慎一はそこから五万円を抜き出すと、財布を畳の上に落とし、仏壇に向かってお辞儀をしてから、二階へ音を立てないように上がった。
いつ母が買い物から帰ってくるか分からない。
どきどきしながら、慎一は自分の部屋へ向かった。
ドアを開けて中を確認してみる。
「この部屋はどう見ても子供部屋にしか見えないな」
空き巣になったつもりで呟くと、ドアを開けたまま、最後の部屋へ向かう。ここが一番重要なところ、両親の寝室だ。
ここは、三日前から窓の鍵が壊れている。近々もっと丈夫な鍵に取り替えようと両親が話していた。
それを知っていたからこそ、空き巣の真似事なんかをやっているのだ。
普段ならこんなこと、思いついても怖くて出来ない。
慎一は窓を開けて、もう一度閉めた。
カーテンが間にはさまるのを確認してから、クローゼットを開けて、ベッド脇の小さなタンスの中から物を出した。

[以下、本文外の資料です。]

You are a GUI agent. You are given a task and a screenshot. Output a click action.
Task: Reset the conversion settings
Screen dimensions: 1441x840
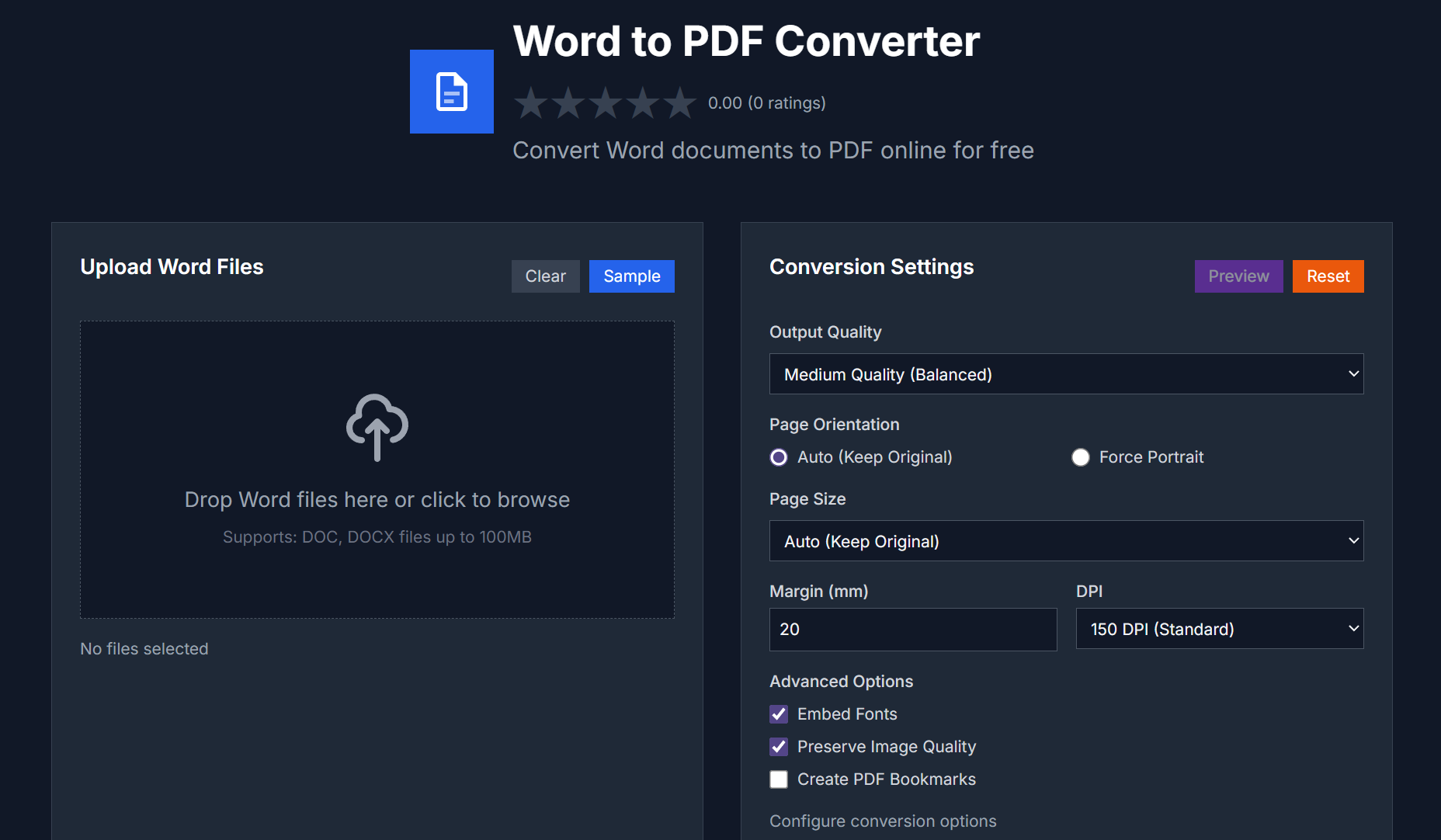point(1328,276)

大事な通帳と実印はベッドについた収納スペースに入っていることを慎一は知っている。
だが、空き巣がそこに気づいてしまうと、通帳まで盗まなくてはならない。だからそこは何もしなくていい。
空き巣としての作業は全て終了した。慎一は軍手を外し、リビングへ下りた。
軍手を台所に戻すと、電話の前に立つ。
「最後の仕上げだね……」
慎一は受話器を持ち上げ、緊張で震える指で、母の携帯電話の番号を押す。
耳元でコール音が鳴り出すと、自然と肩が強張った。